Wir wollten zu dem See mit dem Zungenbrechernamen Huechulafquen, wir können ihn immer noch nicht auswendig und werden ihn wohl morgen trotz Übens doch wieder vergessen haben. Beim Eingang zum Nationalpark Lanín mussten wir pro Person umgerechnet 6,50 Euro zahlen, das war in Ordnung. Englisch konnte dort niemand und alle Info-Broschüren waren nur auf Spanisch. Nach 30 Kilometern sollten wir das Dörfchen, oder besser die Ranger Station Puerto Canoa erreichen, von wo aus Wanderwege zum Vulkan führen sollten. Allerdings hätten wir dazu schon früher aufbrechen müssen. Der interessanteste Fußweg hin und zurück hätte sieben Stunden gedauert, und die Nationalpark-Ranger hatten festgelegt, dass man sich vor 11 Uhr auf den Weg zu machen hätte, aus Sicherheitsgründen. Das konnten wir also vergessen.

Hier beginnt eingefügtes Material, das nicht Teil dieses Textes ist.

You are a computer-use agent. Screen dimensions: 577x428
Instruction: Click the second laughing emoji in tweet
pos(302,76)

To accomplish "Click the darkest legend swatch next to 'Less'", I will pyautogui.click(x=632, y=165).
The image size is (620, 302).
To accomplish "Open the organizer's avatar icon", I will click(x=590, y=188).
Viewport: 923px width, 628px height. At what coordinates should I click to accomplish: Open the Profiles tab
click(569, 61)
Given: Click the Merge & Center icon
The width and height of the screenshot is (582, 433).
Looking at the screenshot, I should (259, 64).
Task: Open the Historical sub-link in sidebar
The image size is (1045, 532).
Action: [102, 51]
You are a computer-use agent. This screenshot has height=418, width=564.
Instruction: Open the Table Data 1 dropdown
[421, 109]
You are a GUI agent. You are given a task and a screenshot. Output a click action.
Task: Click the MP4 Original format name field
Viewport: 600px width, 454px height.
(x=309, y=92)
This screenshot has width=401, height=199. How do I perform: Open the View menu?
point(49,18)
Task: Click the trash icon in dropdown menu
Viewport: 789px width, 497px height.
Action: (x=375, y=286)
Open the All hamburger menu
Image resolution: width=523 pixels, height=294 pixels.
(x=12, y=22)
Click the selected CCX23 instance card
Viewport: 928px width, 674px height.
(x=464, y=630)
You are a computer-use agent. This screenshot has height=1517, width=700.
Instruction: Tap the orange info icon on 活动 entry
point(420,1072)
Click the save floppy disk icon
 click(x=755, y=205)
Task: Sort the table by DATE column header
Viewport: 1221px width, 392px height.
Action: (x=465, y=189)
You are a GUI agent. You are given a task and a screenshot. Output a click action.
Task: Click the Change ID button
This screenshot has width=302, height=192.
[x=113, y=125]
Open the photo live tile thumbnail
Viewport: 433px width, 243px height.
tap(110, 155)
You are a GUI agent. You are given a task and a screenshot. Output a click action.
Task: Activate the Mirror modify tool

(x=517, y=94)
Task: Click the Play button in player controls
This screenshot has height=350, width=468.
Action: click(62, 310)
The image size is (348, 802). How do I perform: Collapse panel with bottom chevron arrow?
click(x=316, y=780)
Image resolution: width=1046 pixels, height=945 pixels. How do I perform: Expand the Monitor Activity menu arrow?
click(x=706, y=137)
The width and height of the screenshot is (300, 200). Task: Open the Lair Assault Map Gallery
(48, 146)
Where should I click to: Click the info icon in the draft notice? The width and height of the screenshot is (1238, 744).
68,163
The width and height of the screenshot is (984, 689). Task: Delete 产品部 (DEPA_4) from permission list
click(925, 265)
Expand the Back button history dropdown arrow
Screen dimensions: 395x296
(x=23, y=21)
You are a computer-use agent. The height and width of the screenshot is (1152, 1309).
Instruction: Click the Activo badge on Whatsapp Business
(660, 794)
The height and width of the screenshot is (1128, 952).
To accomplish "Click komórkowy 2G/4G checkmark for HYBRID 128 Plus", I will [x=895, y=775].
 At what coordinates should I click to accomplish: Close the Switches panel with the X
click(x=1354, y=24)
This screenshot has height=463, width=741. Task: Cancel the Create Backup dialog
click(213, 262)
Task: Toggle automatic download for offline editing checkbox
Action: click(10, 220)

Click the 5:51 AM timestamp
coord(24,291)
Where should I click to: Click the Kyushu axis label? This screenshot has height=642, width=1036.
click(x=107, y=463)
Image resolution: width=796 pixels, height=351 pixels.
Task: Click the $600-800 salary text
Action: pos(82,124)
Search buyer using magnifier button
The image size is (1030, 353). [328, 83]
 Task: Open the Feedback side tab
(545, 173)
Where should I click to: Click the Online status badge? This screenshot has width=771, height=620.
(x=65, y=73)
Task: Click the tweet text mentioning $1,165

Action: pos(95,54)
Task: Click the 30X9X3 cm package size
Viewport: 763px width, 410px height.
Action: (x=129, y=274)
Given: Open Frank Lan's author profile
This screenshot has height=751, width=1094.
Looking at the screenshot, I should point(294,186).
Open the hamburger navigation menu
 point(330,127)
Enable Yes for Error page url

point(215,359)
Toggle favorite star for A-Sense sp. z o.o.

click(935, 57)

Als endlich der Lago Huechulafquen vor uns auftauchte, war es tatsächlich ein überwältigender Anblick: ruhiges blaues Wasser, dahinter bizarre Felsformationen, und das alles sahen wir durch Pehuén und Raulí-Bäume hindurch, die schon zu Dinosaurierzeiten hier gewachsen sein sollen. Gegen halb eins waren wir in Puerto Canoa, und zum zweiten Mal wollte es das Schicksal, dass wir genau zu der Zeit dort eintrafen, als ein Boot ablegen sollte, diesmal ein Katamaran.

Der junge Mann, der den mit uns etwa 50 anderen Touristen an Bord etwas über den Nationalpark, den See und die Mapuche-Bewohner dieser Region erzählte, sprach schnelles Spanisch und kein Englisch. Das war enttäuschend. Eine Woche Auffrischkurs in Buenos Aires und die vielen vorangegangenen Versuche, Spanisch zu lernen, waren nicht ausreichend, um ihn befriedigend verstehen zu können. Die einzige Information, die er uns auf Englisch gab, war auch noch falsch, dass nämlich der See stellenweise 500 Meter tief sei – auf dem Schild hatten wir etwas anderes gelesen. Er hatte offensichtlich nicht viel Ahnung und nur seinen spanischen Text auswendig gelernt. Immerhin haben wir gesehen, dass wir durch eine beeindruckende Lavalandschaft fuhren. Und überhaupt: Die Fahrt auf dem Boot bei herrlichem Wetter hat Spaß gemacht. Zum Schluss fuhren wir dann auf ihn zu, den schneebedeckten Volcán Lanín. Er überragte mit seinen 3776 Meter alle anderen Erhebungen, und obwohl seine Spitze zunächst noch von einer Wolke verdeckt wurde, konnten wir ihn später in seiner ganzen Pracht bewundern.

Gegen 15:30 Uhr machten wir uns auf den Heimweg. Zurück durch die Araukarien- und Raulíwälder, über Brücken, die in Deutschland wegen akuter Sicherheitsmängel von keinem Auto hätten befahren werden dürfen – mir war manchmal ganz schön mulmig! – auf einer Schotterpiste durch die nordpatagonische Schweiz, den Volcán Lanín im Rücken und beschwingende Gitarrenmucke von Peter Horton und Sigi Schwab aus den Boxen in den Ohren. Kein Roadmovie könnte das toppen.